What is expected: After locating the line with "The width and", set down that line and all the lines that follow it, unchanged, to the end of the records; omit the pictures.

Material provided:
□ □ □ □

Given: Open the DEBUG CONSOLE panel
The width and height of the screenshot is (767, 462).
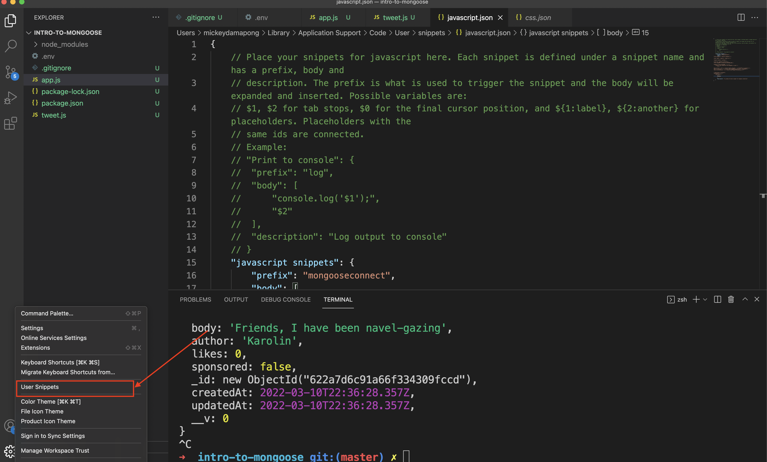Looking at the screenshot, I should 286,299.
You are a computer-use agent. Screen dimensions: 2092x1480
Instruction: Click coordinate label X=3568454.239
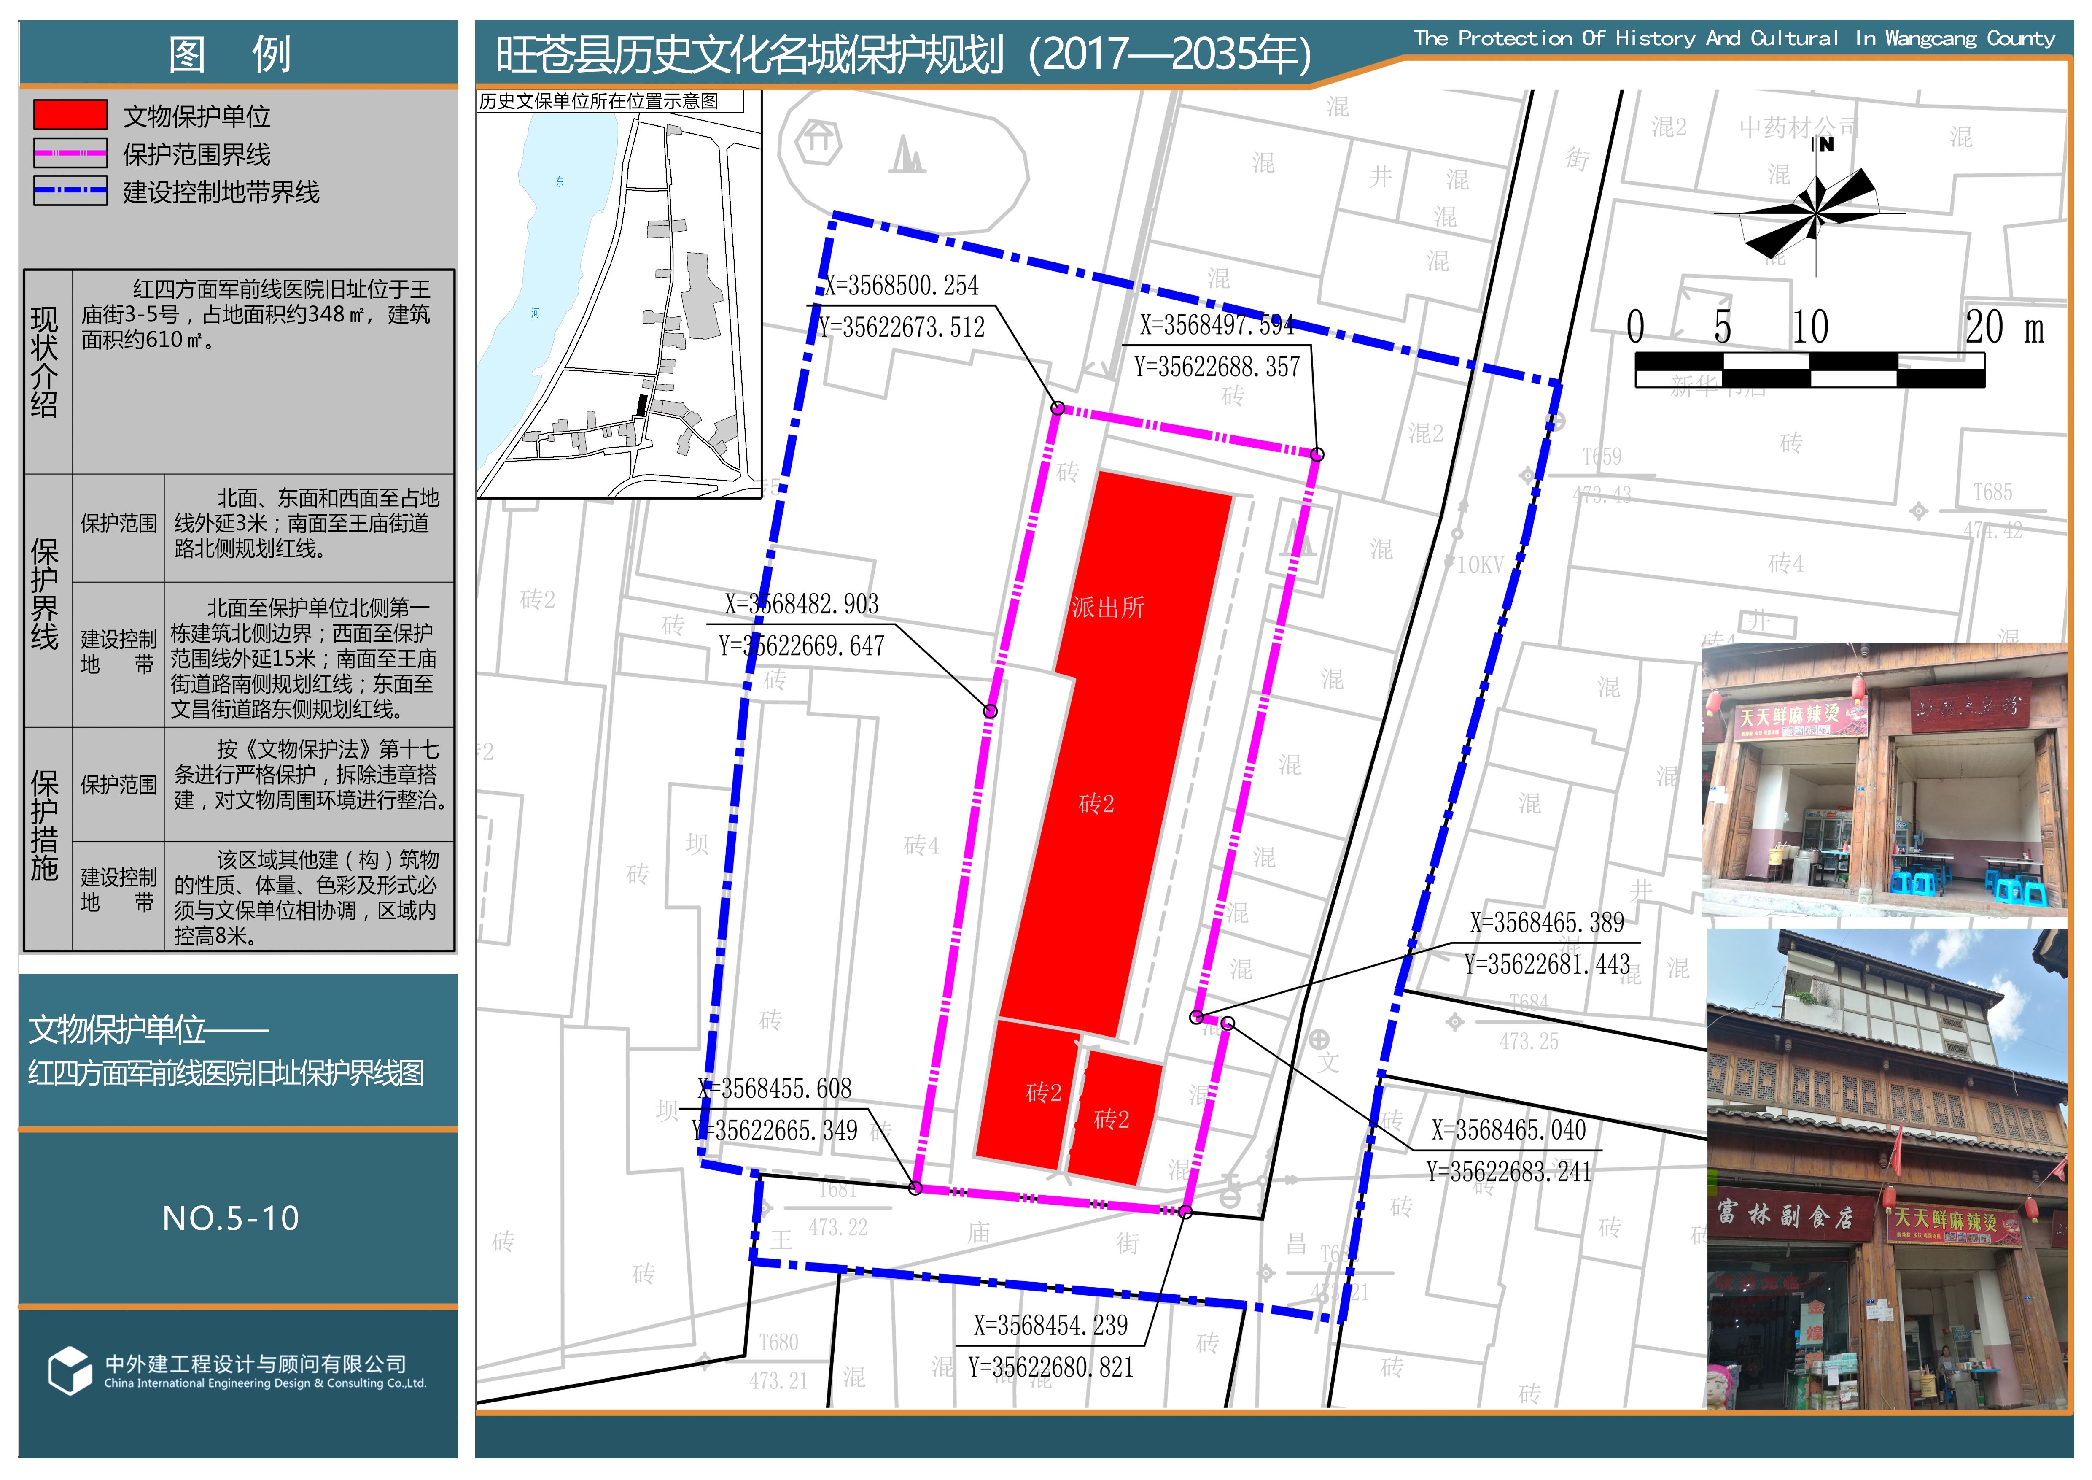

□ □ □ □

Solution to the exercise:
The width and height of the screenshot is (767, 462).
Looking at the screenshot, I should 286,299.
You are a computer-use agent. Screen dimensions: 2092x1480
Instruction: Click coordinate label X=3568454.239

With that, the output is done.